Reproduce verbatim the line containing "Viewport: 426px width, 368px" and every line that follows it through the end of the entries below, omitting all pictures.

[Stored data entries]
%%
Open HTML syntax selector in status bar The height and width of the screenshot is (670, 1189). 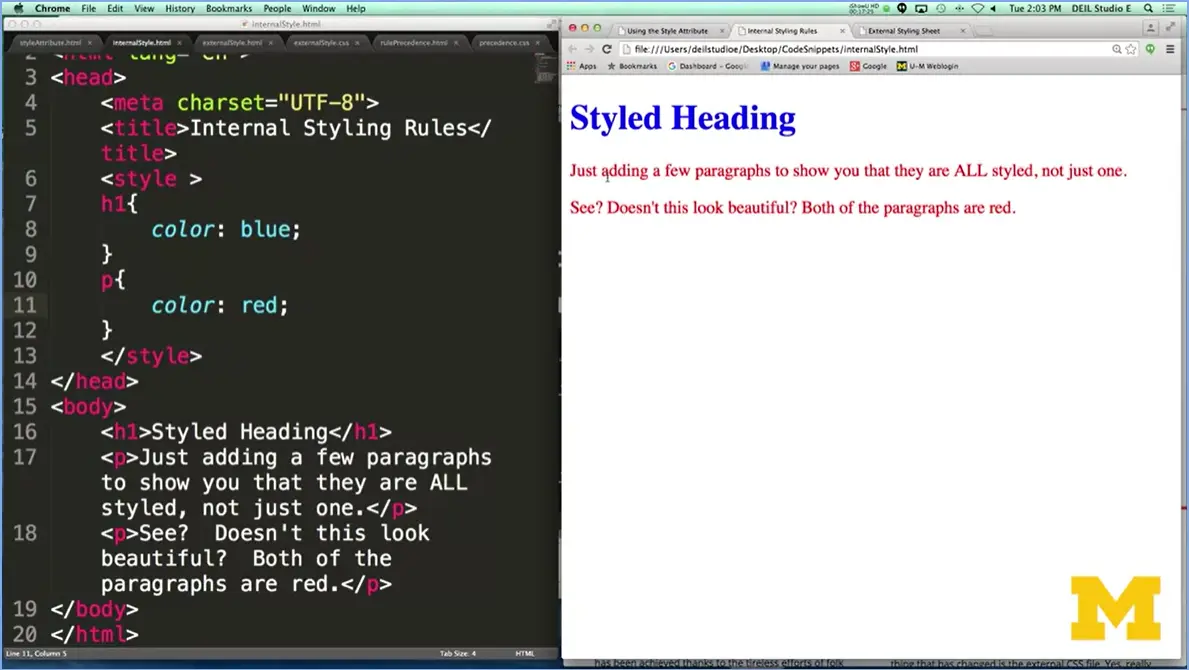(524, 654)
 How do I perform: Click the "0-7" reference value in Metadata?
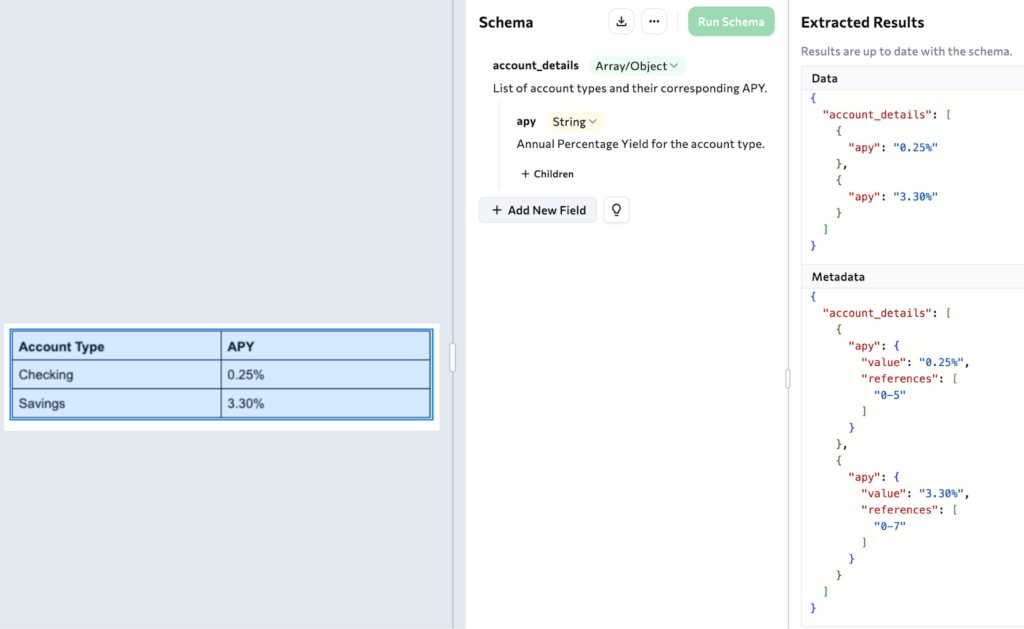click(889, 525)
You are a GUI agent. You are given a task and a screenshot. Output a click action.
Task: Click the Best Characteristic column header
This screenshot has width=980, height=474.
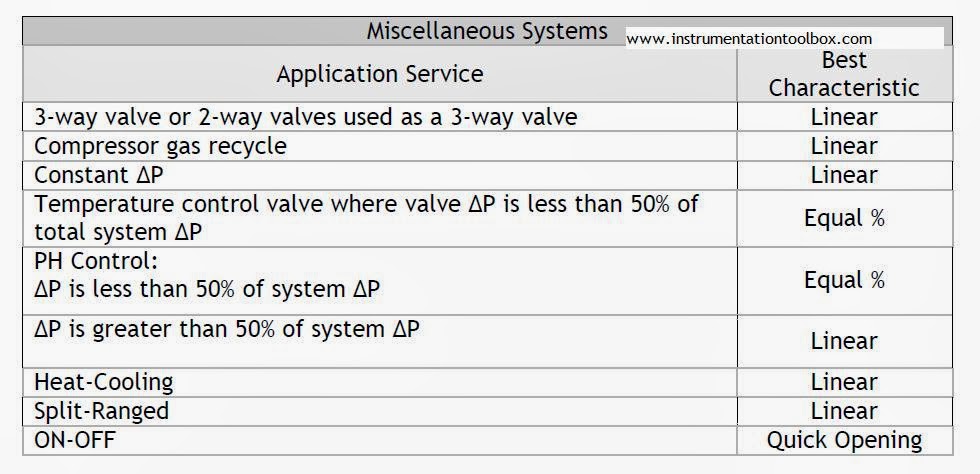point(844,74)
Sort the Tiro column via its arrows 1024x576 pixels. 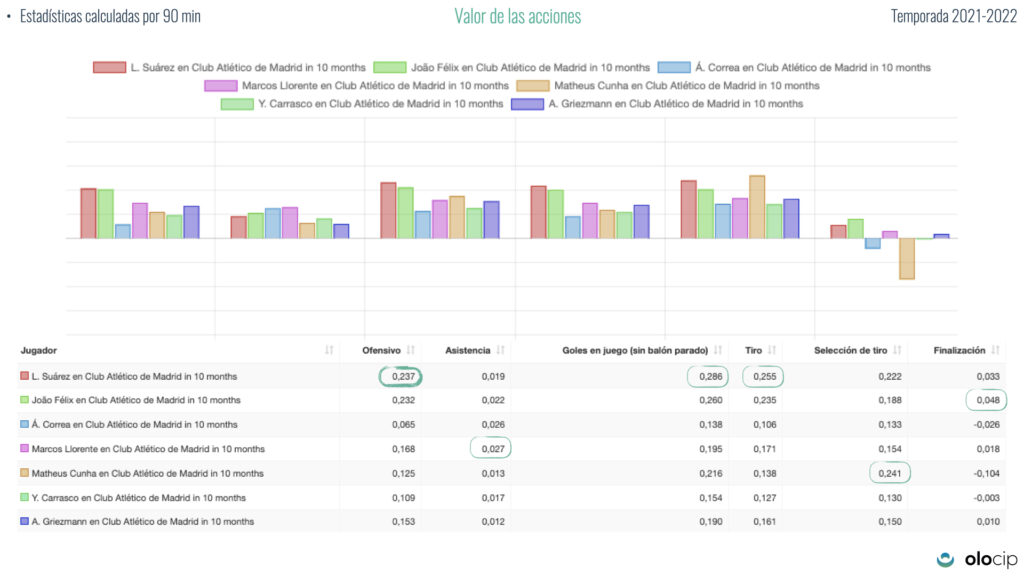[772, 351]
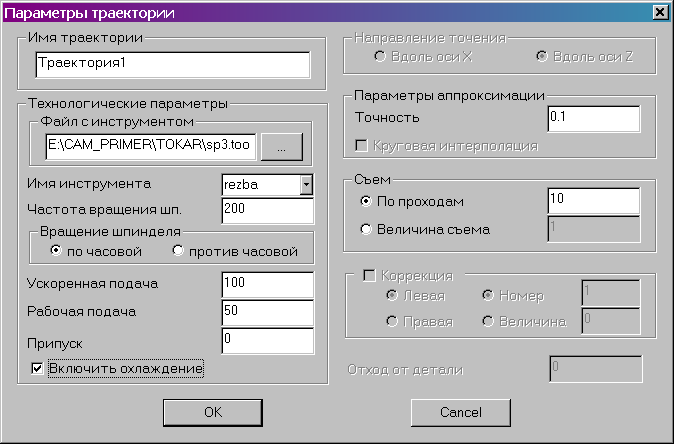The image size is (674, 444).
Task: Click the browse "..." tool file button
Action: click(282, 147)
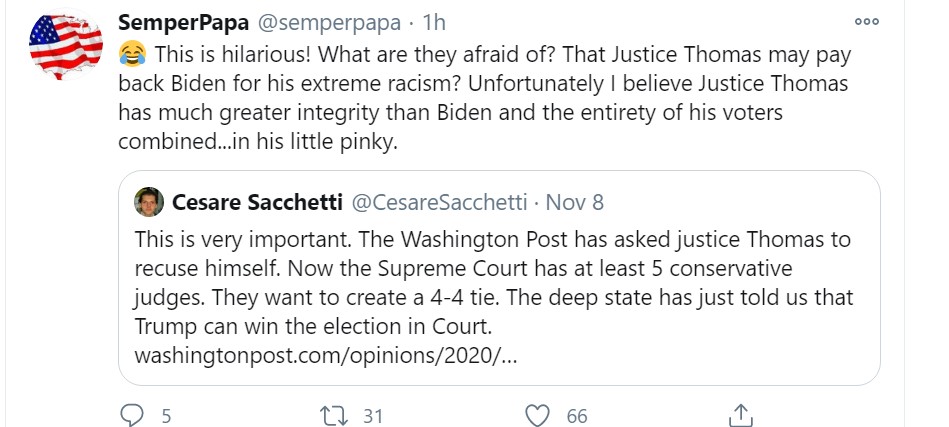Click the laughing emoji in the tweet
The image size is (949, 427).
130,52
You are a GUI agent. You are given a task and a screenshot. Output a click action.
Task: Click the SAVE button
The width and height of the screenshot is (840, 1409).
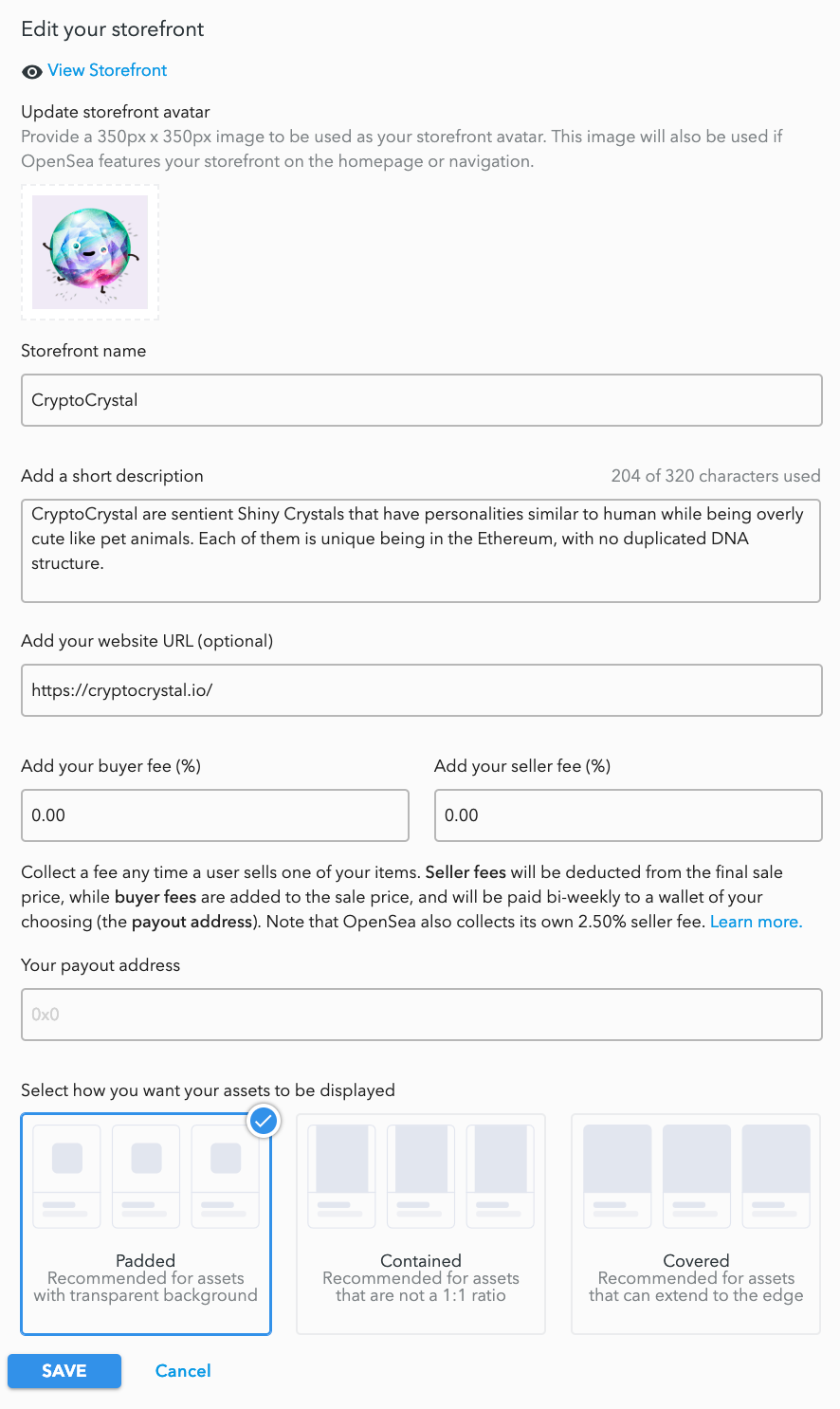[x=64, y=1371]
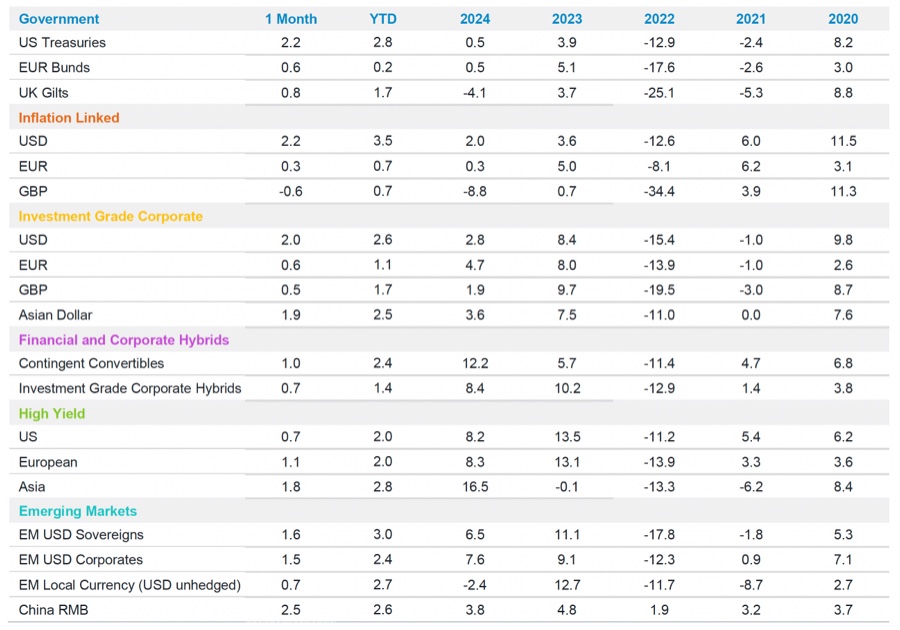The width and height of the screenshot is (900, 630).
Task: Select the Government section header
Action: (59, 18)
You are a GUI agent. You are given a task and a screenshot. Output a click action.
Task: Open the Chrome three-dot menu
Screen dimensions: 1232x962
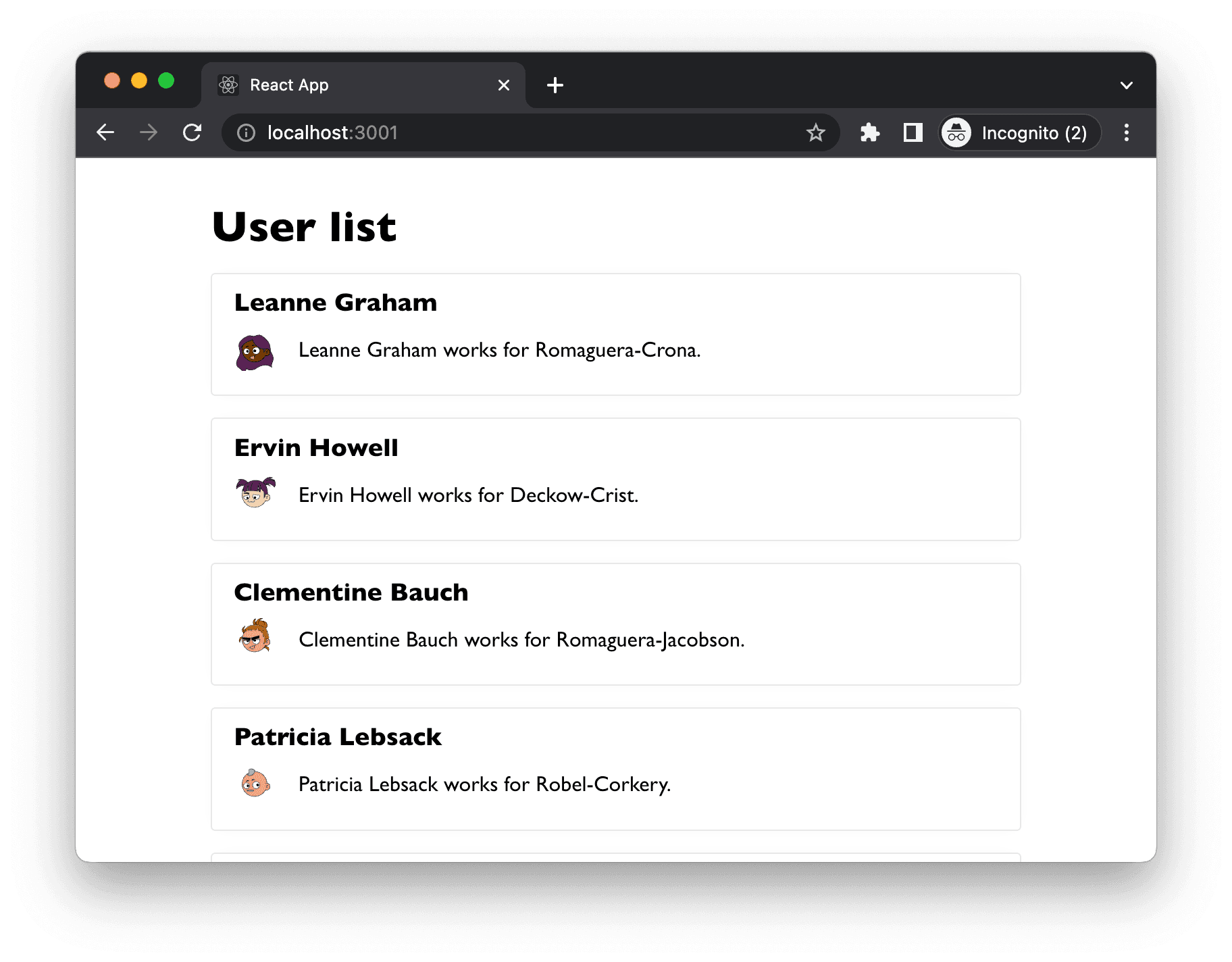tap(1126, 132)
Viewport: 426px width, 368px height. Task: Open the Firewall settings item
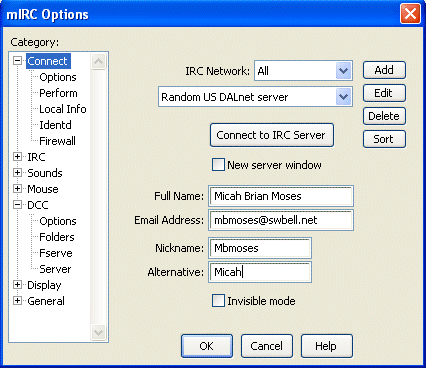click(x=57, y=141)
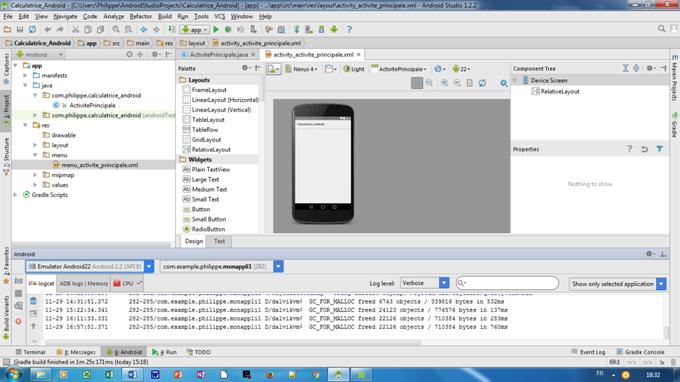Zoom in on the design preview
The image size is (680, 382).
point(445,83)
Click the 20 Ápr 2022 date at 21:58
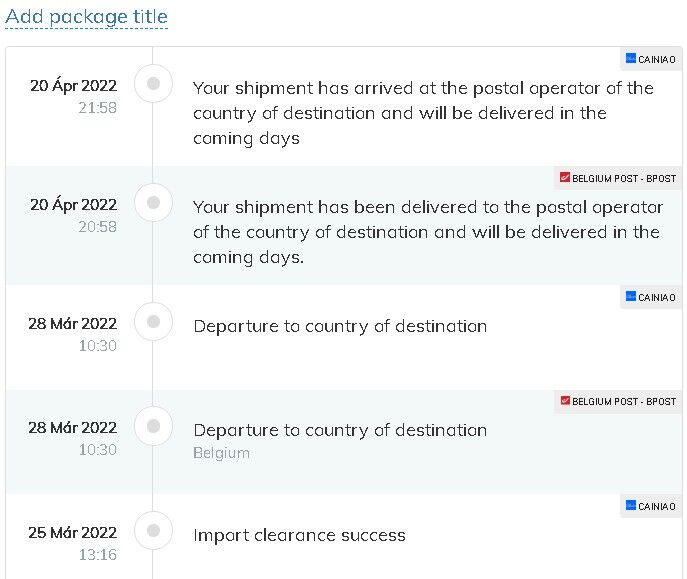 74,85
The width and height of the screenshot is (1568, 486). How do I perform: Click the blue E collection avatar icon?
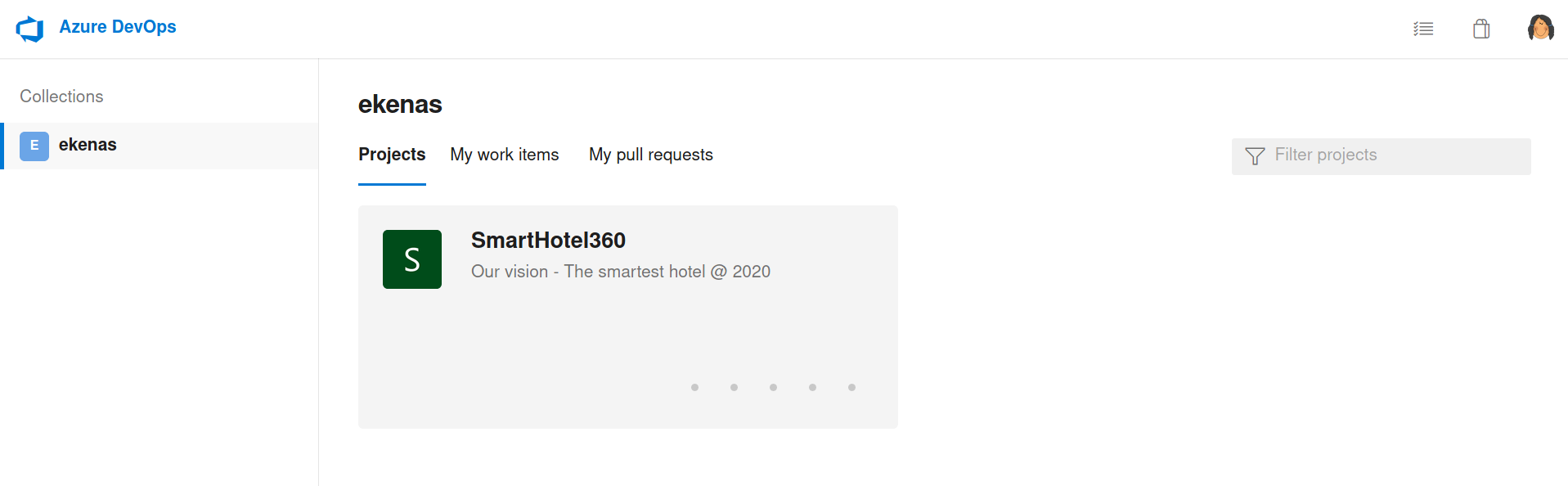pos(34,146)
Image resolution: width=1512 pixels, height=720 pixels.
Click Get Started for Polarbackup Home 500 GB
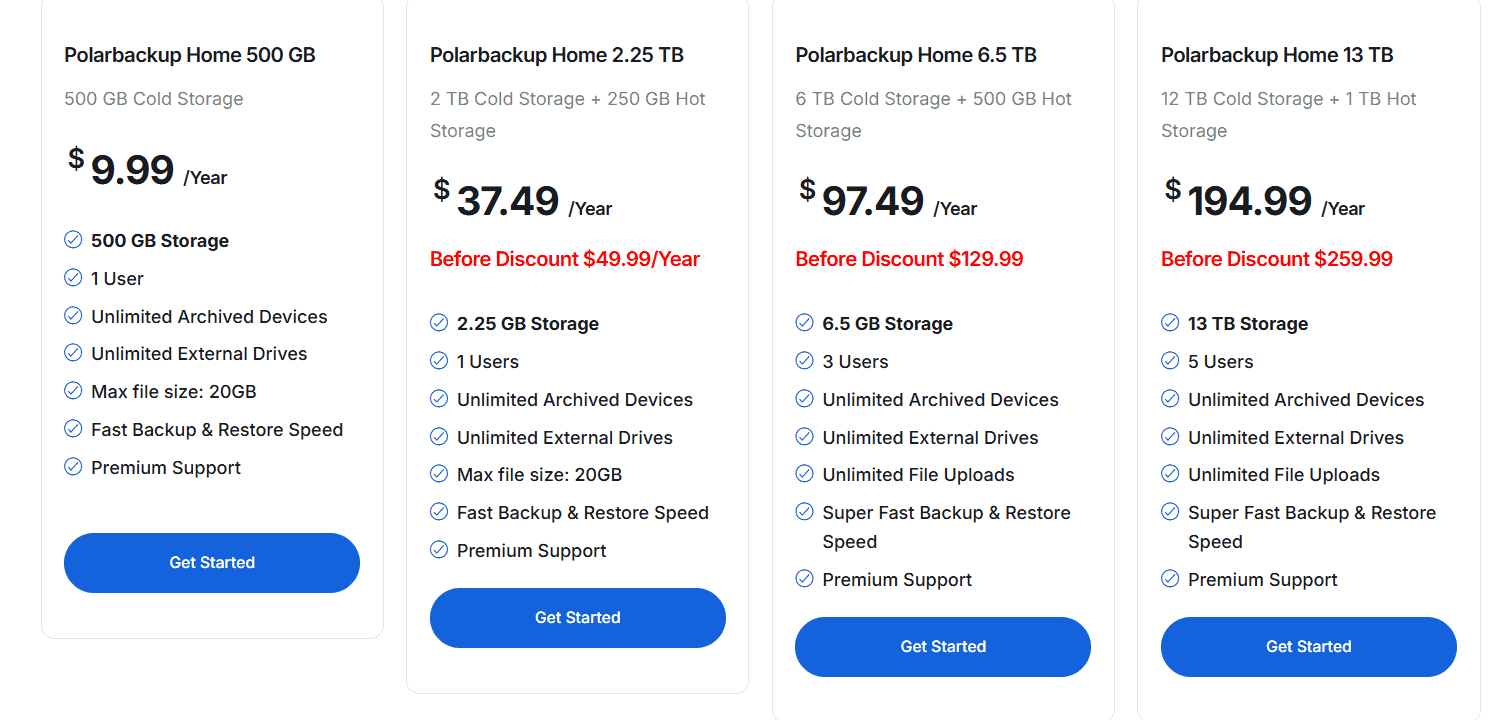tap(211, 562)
%%
→ EXERCISE OUTPUT:
Viewport: 426px width, 368px height. Task: Open the Firewall settings item
click(x=57, y=141)
Zoom in on the design preview
The image size is (680, 382).
point(445,83)
Click the 20 Ápr 2022 date at 21:58
 74,85
The width and height of the screenshot is (1568, 486). How do I perform: Click the blue E collection avatar icon?
pos(34,146)
Image resolution: width=1512 pixels, height=720 pixels.
Click Get Started for Polarbackup Home 500 GB
tap(211, 562)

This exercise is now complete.